Primeiramente devo dizer que aqui, a escrita do Érico – pelo menos ao meu ver – está bem diferente, e as personagens mais cruas, mais reais, mais cinzas. O autor não poupa defeitos, pelo contrário: expõe-os. Até mesmo os mais sórdidos e repulsivos. Cada capítulo do livro se refere à visão das muitas personagens, tornando, no início, um pouco confuso relacionar fatos e nomes.
Dividido em quatro partes (As Credenciais, A Festa, O Carrossel e A Montanha), maior parte da história se passa na Embaixada da República do Sacramento, em Washington, onde o embaixador Don Gabriel Heliodoro (uma das personagens principais) passa a residir. Gabriel é um homem cativante dos seus quarenta e poucos anos, filho de prostituta e que sofrera muito com a pobreza, amigo próximo do atual presidente Carrera e que lutou contra o antigo governo, com a promessa de que faria da República do Sacramento um país mais justo para os mais pobres. É talvez a personagem mais cinza de todo o enredo, visto que corrompe-se e entrega-se sem pudor aos seus prazeres, mas ainda assim, não é de todo má pessoa.
Há ainda personagens notáveis e complexas como Pancho Vivanco, o jornalista estadunidense Bill Godkin, o militar Ugarte, o exilado político Professor Leonardo Gris, o fofoqueiro Titito, a estadunidense problemática e racista Glenda Doremus, a adúltera Rosalía, o Ministro Conselheiro Jorge Molina e o intelectual Pablo Ortega. E ainda os menos complexos (porém não menos importantes), como o diplomata brasileiro Gonzaga, Ninfa Ugarte, Miss Claire Ogilvy, entre outros.

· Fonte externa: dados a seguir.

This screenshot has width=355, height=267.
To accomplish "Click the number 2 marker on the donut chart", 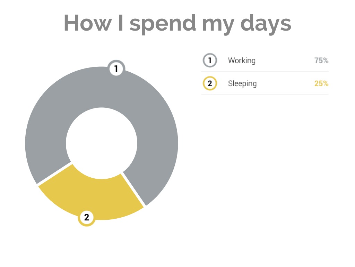I will point(87,218).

O desenrolar da obra é o dia-a-dia na Embaixada, com descrições precisas das relações diplomáticas e interpessoais. Com narrações do passado envolvendo a República do Sacramento, apenas a última parte do livro (A Montanha) se passa no país, e tem-se um desfecho imprevisível e sensacional.

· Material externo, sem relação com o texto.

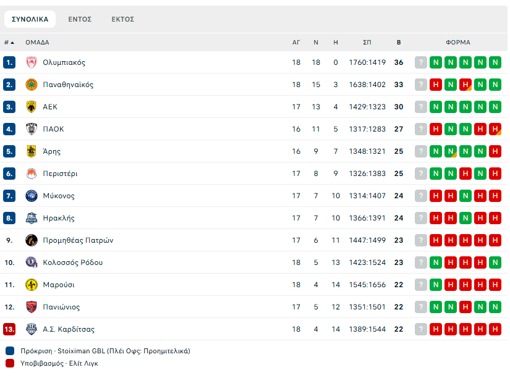Open the Προμηθέας Πατρών team link
The width and height of the screenshot is (510, 378).
point(78,240)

O mais interessante de toda a história são os conflitos ideológicos pessoais das personagens. No caso, de Pablo Ortega (diplomata da República do Sacramento que sente-se frustrado por trabalhar para um governo corrupto) e outros mais, como Jorge Molina, também empregado da Embaixada e que fica entre razão e fé, não sabendo decidir se acredita ou não na existência de Deus.
Érico enfatiza com crítica os conflitos de ideias, o racismo, utopias, comodismo, e outras coisas mais, como o poder da religião no meio político. Fala sempre da relação da América Latina com os Estados Unidos, e como este último vem sendo aproveitador dos recursos do mundo, há muito tempo, para firmar sua soberania. Parafraseando o próprio livro, “é também um estudo da natureza humana, do homem como um ser em permanente estado de tensão”.

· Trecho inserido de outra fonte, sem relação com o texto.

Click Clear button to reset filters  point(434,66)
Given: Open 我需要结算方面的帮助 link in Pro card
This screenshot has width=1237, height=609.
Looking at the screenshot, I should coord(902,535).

Além do livro atiçar a vontade de saber mais o que acontecerá (talvez não tanto no início, mas depois, sim), também é fonte de conhecimento sobre ideologias políticas, e também sobre alguns países e suas respectivas histórias, visto que o autor cita e faz referências a fatos verídicos, como a fase do Estado Novo no governo Vargas aqui no Brasil e a Revolução Cubana.
Acostumada com Ana Terra, Clarissa e Um Certo Capitão Rodrigo, a leitura de O Senhor Embaixador me surpreendeu positivamente. Adorei! É totalmente diferente com o que eu era habituada, mas ainda assim foi uma das melhores leituras desse ano. Infelizmente, é um dos livros menos conhecidos do Érico. Felizmente, já se tornou um dos meus favoritos. Mais que recomendado!